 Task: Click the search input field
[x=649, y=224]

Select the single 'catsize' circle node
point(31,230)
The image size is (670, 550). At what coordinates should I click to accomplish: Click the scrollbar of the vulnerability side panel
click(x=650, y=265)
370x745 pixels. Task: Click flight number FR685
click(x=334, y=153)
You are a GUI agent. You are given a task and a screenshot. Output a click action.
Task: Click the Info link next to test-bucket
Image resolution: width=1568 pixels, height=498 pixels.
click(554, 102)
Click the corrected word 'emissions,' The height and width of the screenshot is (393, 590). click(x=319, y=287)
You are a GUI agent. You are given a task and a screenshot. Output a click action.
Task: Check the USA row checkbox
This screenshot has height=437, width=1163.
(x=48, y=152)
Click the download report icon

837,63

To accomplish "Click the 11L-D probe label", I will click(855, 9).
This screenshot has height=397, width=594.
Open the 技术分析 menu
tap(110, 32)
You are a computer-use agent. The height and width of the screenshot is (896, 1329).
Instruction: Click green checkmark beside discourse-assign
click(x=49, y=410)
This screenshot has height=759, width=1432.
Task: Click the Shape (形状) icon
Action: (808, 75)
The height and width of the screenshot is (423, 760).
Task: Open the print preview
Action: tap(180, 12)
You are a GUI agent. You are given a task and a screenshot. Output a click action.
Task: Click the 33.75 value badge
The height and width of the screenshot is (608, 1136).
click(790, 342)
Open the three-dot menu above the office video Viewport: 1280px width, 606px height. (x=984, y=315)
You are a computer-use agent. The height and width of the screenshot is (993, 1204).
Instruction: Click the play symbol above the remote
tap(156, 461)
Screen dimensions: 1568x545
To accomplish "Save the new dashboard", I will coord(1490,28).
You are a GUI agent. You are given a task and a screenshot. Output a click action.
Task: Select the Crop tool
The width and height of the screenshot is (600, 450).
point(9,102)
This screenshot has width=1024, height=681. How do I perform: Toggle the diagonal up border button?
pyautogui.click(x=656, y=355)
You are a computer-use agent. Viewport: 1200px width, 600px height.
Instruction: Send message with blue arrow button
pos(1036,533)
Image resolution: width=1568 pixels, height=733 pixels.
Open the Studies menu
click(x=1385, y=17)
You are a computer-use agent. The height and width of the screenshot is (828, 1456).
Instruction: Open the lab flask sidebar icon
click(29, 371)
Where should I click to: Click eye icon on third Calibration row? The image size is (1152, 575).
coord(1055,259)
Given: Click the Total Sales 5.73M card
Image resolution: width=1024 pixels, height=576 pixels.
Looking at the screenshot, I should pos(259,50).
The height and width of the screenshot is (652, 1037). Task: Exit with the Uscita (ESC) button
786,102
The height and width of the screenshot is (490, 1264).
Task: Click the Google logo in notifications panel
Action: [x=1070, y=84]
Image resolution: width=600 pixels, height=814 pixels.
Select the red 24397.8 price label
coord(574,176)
------------------------------------------------------------------------
**Activity**
Copy out every line from the material above where the string "will" turns up.

**Worked solution**
To accomplish "Click the 11L-D probe label", I will click(855, 9).
To accomplish "Save the new dashboard", I will coord(1490,28).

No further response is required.